If group health plans do not strictly adhere to all requirements of the internal claims and appeals process, claimants will be deemed to have exhausted the internal claims and review process regardless of whether the plan substantially complied with these requirements or any error committed is “de minimis.” This is a different standard than the one applied under EBSA regulations. Accordingly, non-compliance with the new claims procedures could turn a claimant into a plaintiff empowered to seek external review or immediate judicial review of the benefit denial. Moreover, claims that fail to follow procedures established by regulation are deemed denied on review without the exercise of discretion by an appropriate fiduciary. The regulations take the view that this could lead a court to apply a de novo standard of review rather than an arbitrary and capricious standard of review.

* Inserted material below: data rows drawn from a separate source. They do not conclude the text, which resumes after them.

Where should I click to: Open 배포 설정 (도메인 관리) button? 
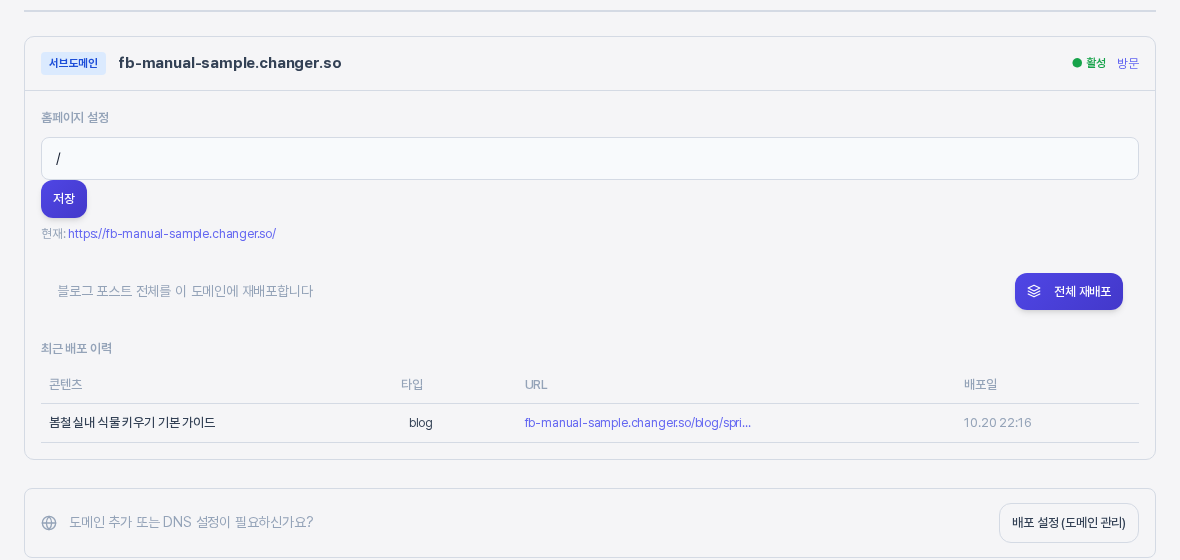1069,523
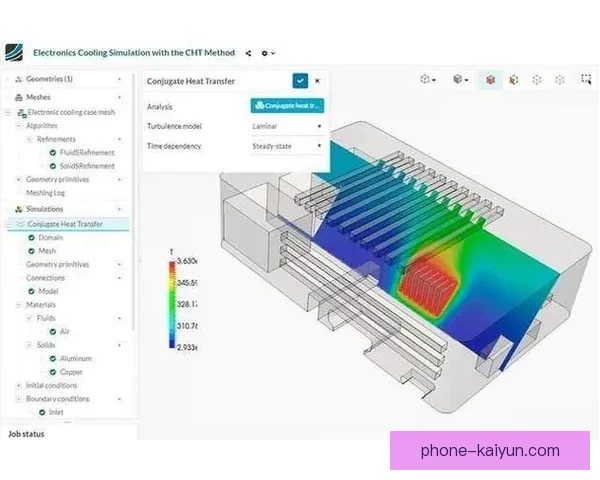Image resolution: width=600 pixels, height=480 pixels.
Task: Activate the red volume selection cube icon
Action: point(491,79)
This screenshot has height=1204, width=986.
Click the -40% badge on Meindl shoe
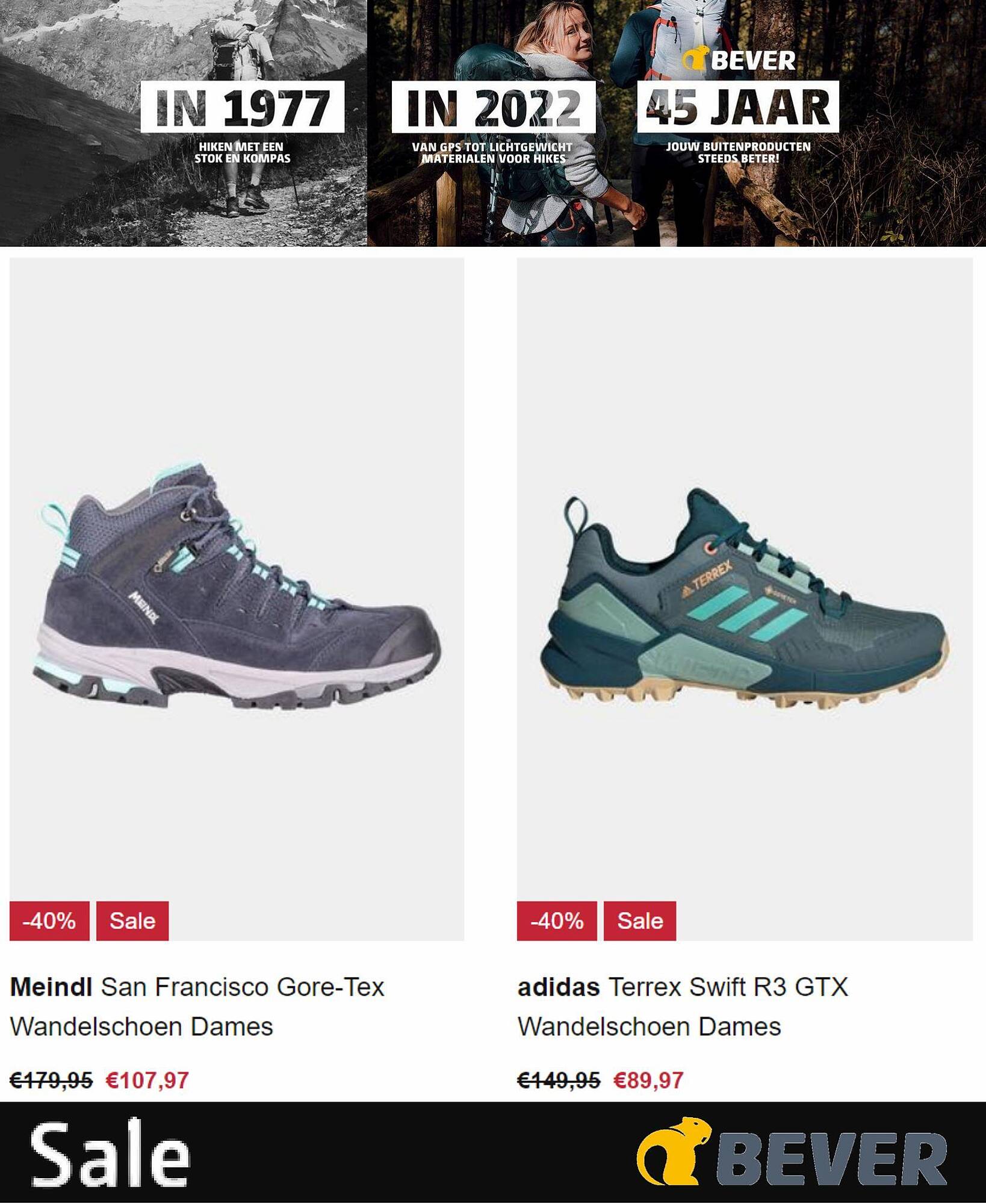49,920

In addition to imposing these new obligations on plans, the interim final regulations require that group health plans provide continued coverage pending the outcome of an internal appeal under the existing EBSA claims procedures, which generally provide that an ongoing course of treatment cannot be reduced or terminated without providing advance notice and an opportunity for advance review. However, the existing claims procedures allow a plan to notify a participant in advance that benefits will be limited and do not require additional formal notice that the approved course of treatment is coming to an end.[7]

The new claims procedures require group health plans to provide an effective external review process by Independent Review Organizations (“IROs”), by requiring plans to provide information to IROs regarding final adverse benefit determinations. The new claims procedures set forth standards for state external review processes and provide an outline of the federal external review process, the final details of which will be forthcoming. Most claims under self-insured ERISA-covered plans will be subject to the federal external review process because of ERISA’s broad preemption provision. For plans providing health insurance coverage that is subject to a state external review process, these plans will not need to comply with the federal external review process if the state external review process meets the minimum consumer protection in the National Association of Insurance Commissioners Uniform Health Carrier External Review Model Act, upon which the federal external review process will be based. Decisions by IROs under the external review processes will be binding on the plan and claimant, except to the extent other remedies are available under state or federal law.